Nachdem sie die zahlreichen Arten von Zellen identifiziert hatten, die an der Herzentwicklung beteiligt sind, wollten die Forscher wissen, wie diese verschiedenen Zelltypen erzeugt werden. Dazu haben sie sich mit Biologen des LCSB zusammengetan, die sich darauf spezialisiert haben, die verantwortlichen molekularen Faktoren für verschiedene Zelltypen zu finden.

“Unsere Gruppe entwickelt bereits seit vielen Jahren Rechenmodelle, die zum Verständnis der Zellkonvertierung beitragen. Somit haben wir das Fachwissen, um ganze Netzwerke molekularer Faktoren zu untersuchen, die die Identität von Zellen steuern”, erklärte Prof. Antonio Del Sol, Leiter der Gruppe Computational Biology am LCSB und Ikerbasque Professor am Forschungszentrum CIC bioGUNE in Bilbao (Spanien). “Als wir uns dem Projekt anschlossen, haben wir unsere Methoden angewendet, um – ohne jegliche Vorkenntnisse – vorherzusagen, welche Faktoren das Schicksal der verschiedenen Herzzellen bestimmen.”

Die von den luxemburgischen Forschern durchgeführte Computeranalyse hat erfolgreich vorausgesagt, welche molekularen Faktoren an der Entstehung spezifischer Zelltypen im Herzen beteiligt sind. Dabei wurde insbesondere ein Hauptakteur namens Hand2 als wichtig für die Spezifikation einer Zellstruktur identifiziert, in der die vorrangigen, abgehenden Blutgefäße des Herzens entstehen.

Im Labor sind Mäuse, denen Hand2 fehlt, nicht in der Lage, den rechten Herzventrikel zu entwickeln, welcher das Blut in die Lunge pumpt. Die neue Vorhersage der Luxemburger Forscher ergab, dass Hand2 für die Spezifikation der rechtventrikulären Zellen nicht erforderlich ist. Stattdessen sagte das Rechenmodell voraus, dass Hand2 für die Bildung der Zellen zur Entstehung der abgehenden Blutgefäße von entscheidender Bedeutung ist.

Überprüfung einer unerwarteten Vorhersage

Um die Diskrepanz zwischen der Computeranalyse und früheren in-vivo-Beobachtungen zu beheben, wurden neue Experimente initiiert. Schließlich stellte sich die Vorhersage als richtig heraus und unterstrich die Genauigkeit des Rechenmodells.

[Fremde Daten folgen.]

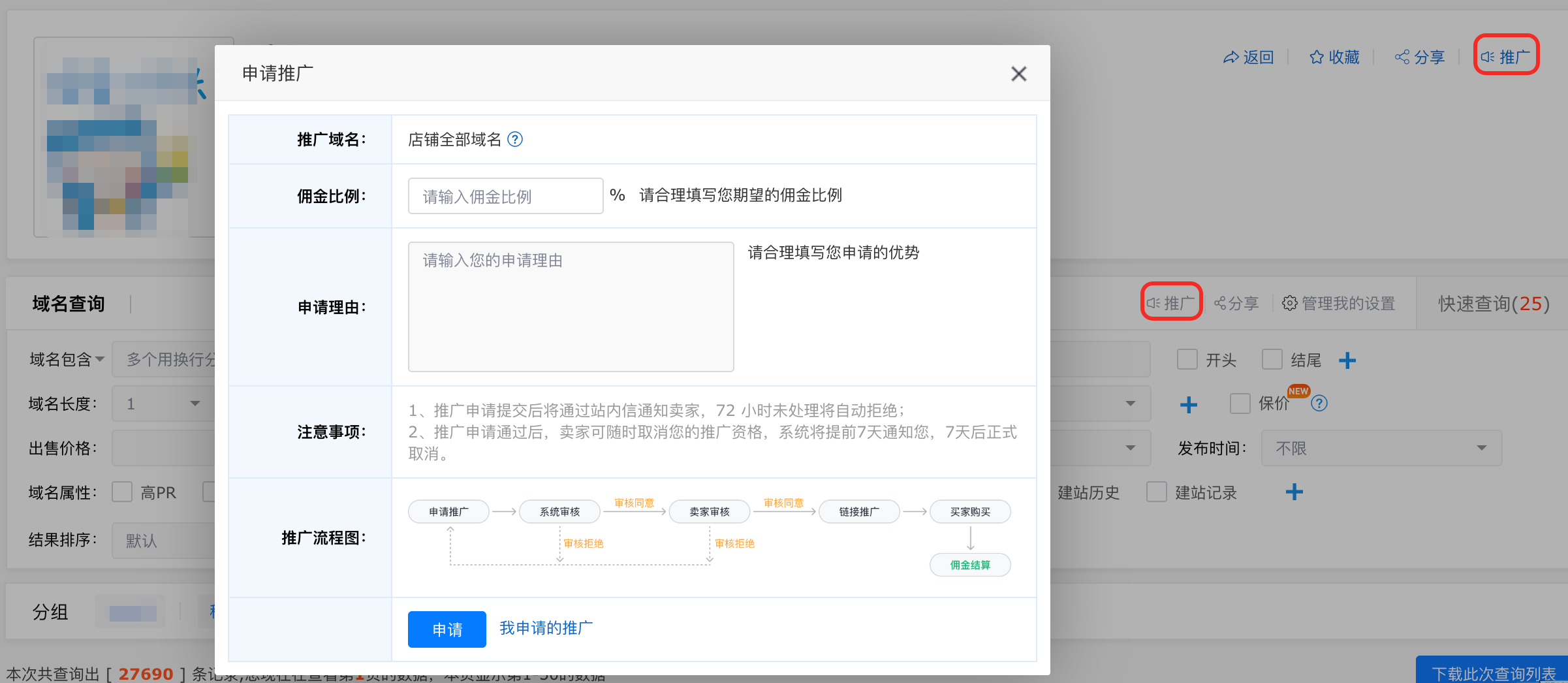This screenshot has width=1568, height=683.
Task: Switch to 快速查询(25) tab
Action: coord(1493,304)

Es wurden zudem Mechanismen entdeckt, welche, ausgelöst durch beeinträchtigte Schicksalsbestimmung einiger Zellen, zu Defekten bei der Herzbildung während der Embryonalentwicklung führten. Neben Untersuchungsmöglichkeiten für angeborene Herzfehler, könnten diese auch neue Wege für die Umsetzung der Zelltherapie eröffnen.

“Wir konnten zeigen, dass es mit unserem Modell möglich ist, die wesentlichen Faktoren für die Differenzierung bestimmter Herzzellen zu identifizieren”, erklärte Antonio Del Sol. “Kürzlich haben wir eine allgemeinere Berechnungsmethode für die Zellumwandlung entwickelt und wir testeten bereits deren Anwendbarkeit. Wir haben so neue Vorhersagen für eine effiziente Umwandlung der Herzzellen des rechten Ventrikels in Zellen des linken Ventrikels und umgekehrt erarbeiten können. Unsere Kollegen in den USA arbeiten derzeit an der experimentellen Validierung.”

Die Studie Single-cell analysis of cardiogenesis reveals basis for organ level developmental defects wurde am 24. Juli 2019 in Nature online veröffentlicht.